Problem 1: parametrics
Let's take a look at a parametrics problem first. An example is the cycloid curve:
To solve for the position of a point on the wheel as a function of time, I first described the motion in the vertical direction. If we ignore the horizontal movement, the vertical motion is simply sinusoidal, shifted up by \(r\) (since the center of the wheel is a height of \(r\) above the ground). The cosine function is also negated, because the motion of the wheel is clockwise.
\[ y(t) = r - r\cos(t) \]
From there, the horizontal motion consists of two components: a constant velocity to the right and a sinusoidal term. The center of the wheel moves to the right at a steady velocity \(r t\), while the rotation of the point introduces the oscillation:
\[ x(t) = r t - r\sin(t) \]
This technique of using a parametric description is useful not only because we can separate the horizontal and vertical components of the motion, but also because in problems like this it's literally required. There isn't a clean way to write the Cartesian equation, since \(t\) appears in both polynomial and trigonometric forms.
Problem 2: polar
Now let's see a problem with polar equations. I have this problem about arc length in polar form:
\[ \text{Find the length of the cardioid} \quad r = 1 + \sin(\theta). \]

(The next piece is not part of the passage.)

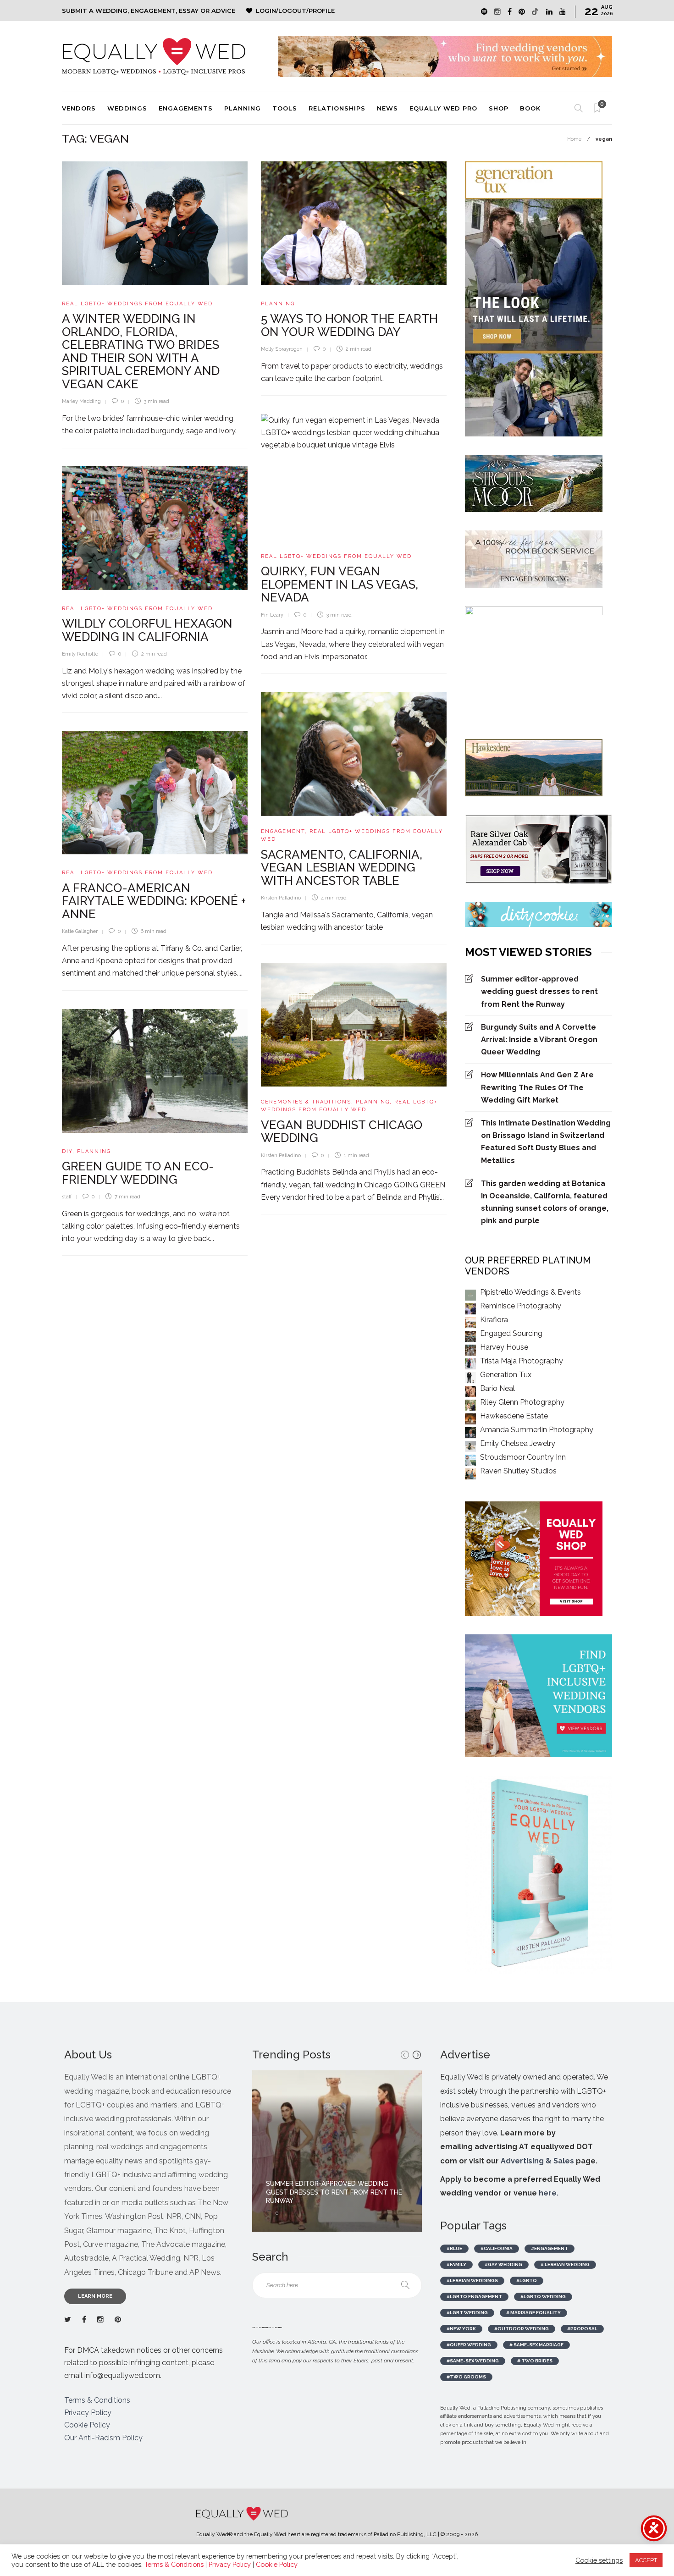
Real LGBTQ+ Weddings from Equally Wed (137, 304)
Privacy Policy (87, 2412)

We can use the pythagorean theorem to find the length of a curve: \(\sqrt{(dx)^2+(dy)^2}\). If we switch to polar coordinates, where every point is described by \((r,\theta)\), the same idea works but the formula changes slightly. After simplifying, the result is:
\[ L = \int_{\theta_1}^{\theta_2} \sqrt{\,r(\theta)^2 + \left(\frac{dr}{d\theta}\right)^2\,}\,d\theta \]
For our curve \(r = 1 + \sin(\theta)\), we first find the derivative:
\[ \frac{dr}{d\theta} = \cos(\theta) \]
And now substitute
\[ L = \int_0^{2\pi} \sqrt{(1+\sin\theta)^2 + (\cos\theta)^2}\,d\theta \\[6pt] = \int_0^{2\pi} \sqrt{1+2\sin(\theta)+\sin(\theta)^2 + \cos(\theta)^2}\,d\theta \\[6pt] = \int_0^{2\pi} \sqrt{2+2\sin\theta}\,d\theta \]

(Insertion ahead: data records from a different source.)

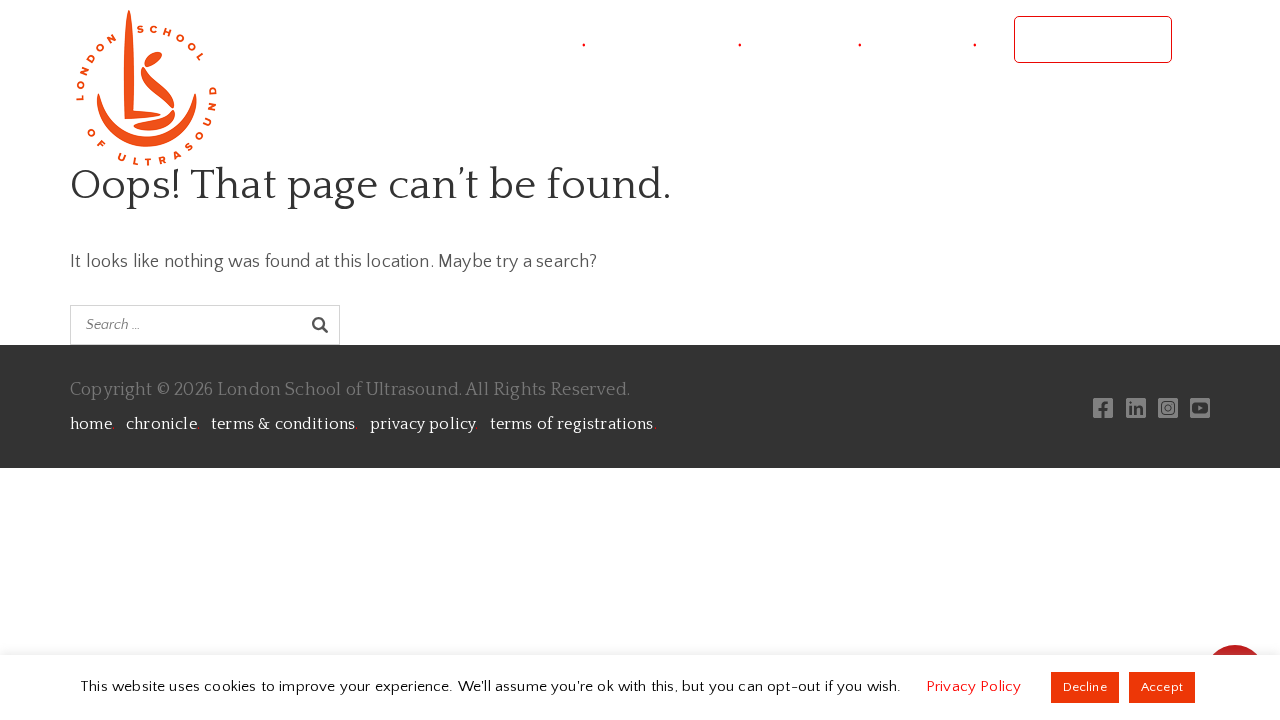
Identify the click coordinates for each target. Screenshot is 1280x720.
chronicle (163, 424)
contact (938, 39)
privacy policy (424, 424)
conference (682, 39)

I evaluated the integral using a graphing calculator. The result is \(L=8\).
Again, polar coordinates are very useful in this scenario because the curve is tedious to describe with Cartesian coordinates. In general, I find that most problems containing polar form require very similar methodology to cartesian form. Since we know how to convert between the forms, we can rewrite many of the formulas too.

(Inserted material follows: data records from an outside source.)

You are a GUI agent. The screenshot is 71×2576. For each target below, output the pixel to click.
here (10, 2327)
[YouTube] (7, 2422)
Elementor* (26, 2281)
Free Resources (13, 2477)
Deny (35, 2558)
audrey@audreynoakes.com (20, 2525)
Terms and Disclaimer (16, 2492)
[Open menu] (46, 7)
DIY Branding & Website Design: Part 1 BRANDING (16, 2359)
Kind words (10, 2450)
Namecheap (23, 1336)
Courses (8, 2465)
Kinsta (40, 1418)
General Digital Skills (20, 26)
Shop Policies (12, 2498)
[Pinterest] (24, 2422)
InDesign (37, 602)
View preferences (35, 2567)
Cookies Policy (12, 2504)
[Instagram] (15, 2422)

Conic sections cheat sheet
This is all of the info about conic sections, both cartesian and polar, in one place:
First in carteisan form:
| Conic | Equation | Focus / Foci | Directrix |
|---|---|---|---|
| Circle | \(\small{(x-h)^2 + (y-k)^2 = r^2}\) | - | - |
| Ellipse (horizontal) | \(\small{\tfrac{(x-h)^2}{a^2} + \tfrac{(y-k)^2}{b^2} = 1}\) | \((h \pm c, k)\) | \(x = h \pm \tfrac{a^2}{c}\) |
| Ellipse (vertical) | \(\small{\tfrac{(x-h)^2}{b^2} + \tfrac{(y-k)^2}{a^2} = 1}\) | \((h, k \pm c)\) | \(y = k \pm \tfrac{a^2}{c}\) |
| Hyperbola (horizontal) | \(\small{\tfrac{(x-h)^2}{a^2} - \tfrac{(y-k)^2}{b^2} = 1}\) | \((h \pm c, k)\) | \(x = h \pm \tfrac{a^2}{c}\) |
| Hyperbola (vertical) | \(\small{\tfrac{(y-k)^2}{a^2} - \tfrac{(x-h)^2}{b^2} = 1}\) | \((h, k \pm c)\) | \(y = k \pm \tfrac{a^2}{c}\) |
| Parabola (horizontal) | \(\small{(y-k)^2 = 4p(x-h)}\) | \((h+p, k)\) | \(x = h-p\) |
| Parabola (vertical) | \(\small{(x-h)^2 = 4p(y-k)}\) | \((h, k+p)\) | \(y = k-p\) |
Where \(a\) is the major axis, \(b\) is the minor axis, and:
For an elipse: \(c^2\) = \(a^2 + b^2\)
For a hyperbola: \(c^2\) = \(a^2 - b^2\)
Also consider the asymptotes for a hyperbola:
For horizontal: \[ y - k = \pm \frac{b}{a}(x - h) \]
For vertical: \[ y - k = \pm \frac{a}{b}(x - h) \]
Reflection
I liked this unit because I understood the connection between polar and cartesian formulas like area and arc length. Like I wrote above. many of the same techniques were applicable both in polar, parametric, and cartesian form. In particular, I found it interesting to derive the arc length formula in all 3 coordinate forms. However, it was challenging to derive the area formula for polar form. In part this was because a polar curve repeats over some period, which added another step to finding the bounds for the integral. Aside from these topics, I also found it hard to memorize the rules and features of the conic sections. I hope that we will cover the derivations for these equations soon when we cover 3-dimensional coordinate systems. In unit 11, my goal is to understand more of the calculus derivaitons behind where these formulas come from.